**Exercise directions:** Could you copy out the material below word for word, everything from the start down to the line containing "messages [165, 978]", both ends included? Leave the pictures out of your answer.
--- START OF Provided data ---
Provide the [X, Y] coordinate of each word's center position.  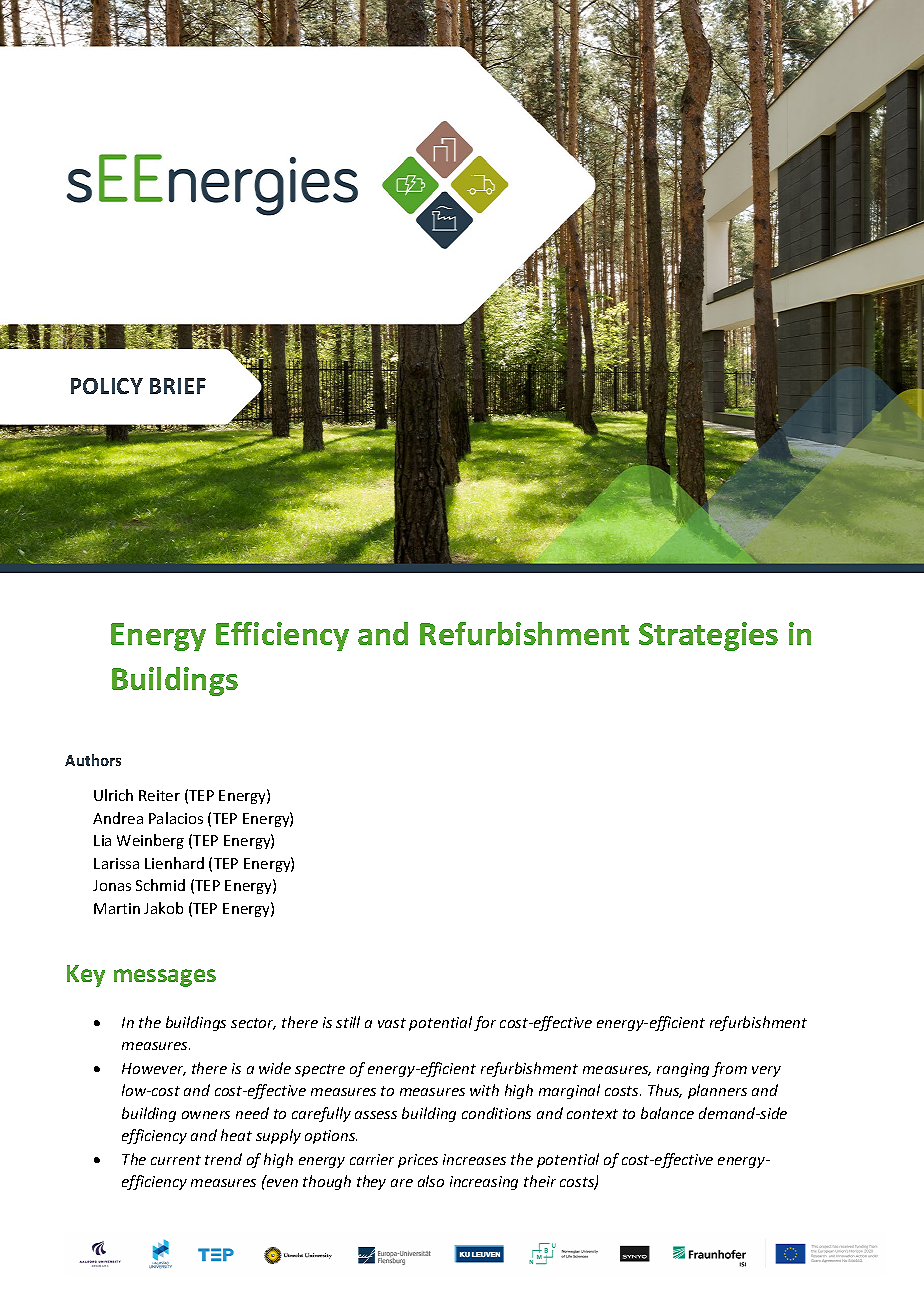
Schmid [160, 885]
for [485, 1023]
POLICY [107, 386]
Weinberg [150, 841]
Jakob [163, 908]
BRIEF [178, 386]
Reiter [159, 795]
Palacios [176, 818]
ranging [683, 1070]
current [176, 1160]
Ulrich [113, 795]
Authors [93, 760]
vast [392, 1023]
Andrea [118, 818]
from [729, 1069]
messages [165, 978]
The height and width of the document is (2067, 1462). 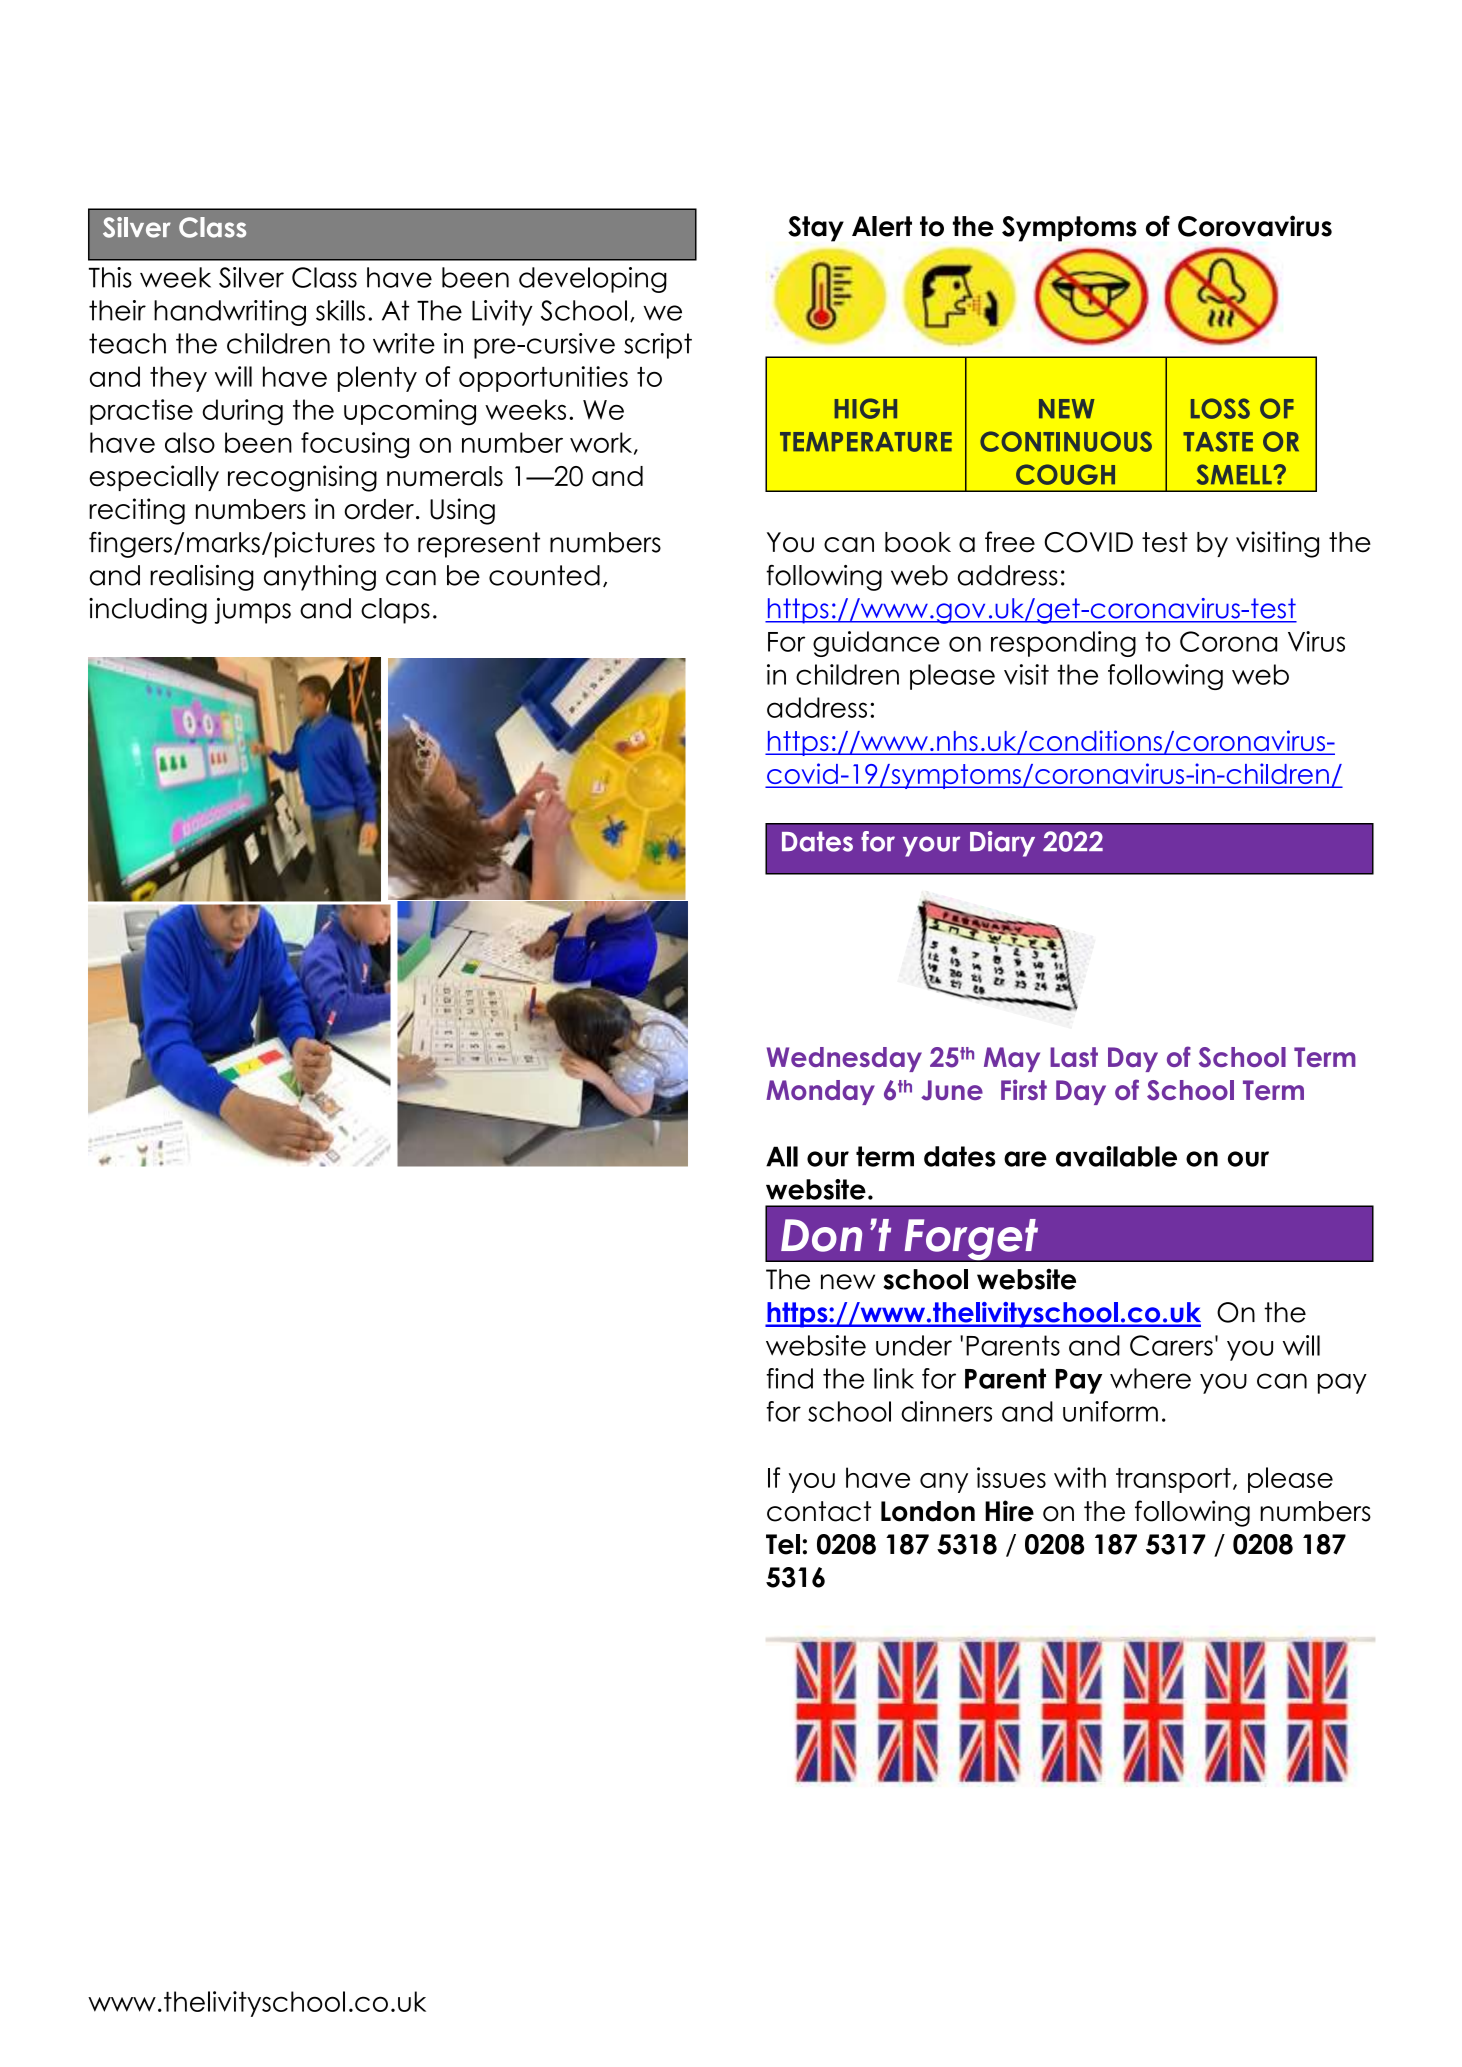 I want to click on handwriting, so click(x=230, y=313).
--- END OF Provided data ---
**Correct output:**
Provide the [X, Y] coordinate of each word's center position.  
Schmid [160, 885]
for [485, 1023]
POLICY [107, 386]
Weinberg [150, 841]
Jakob [163, 908]
BRIEF [178, 386]
Reiter [159, 795]
Palacios [176, 818]
ranging [683, 1070]
current [176, 1160]
Ulrich [113, 795]
Authors [93, 760]
vast [392, 1023]
Andrea [118, 818]
from [729, 1069]
messages [165, 978]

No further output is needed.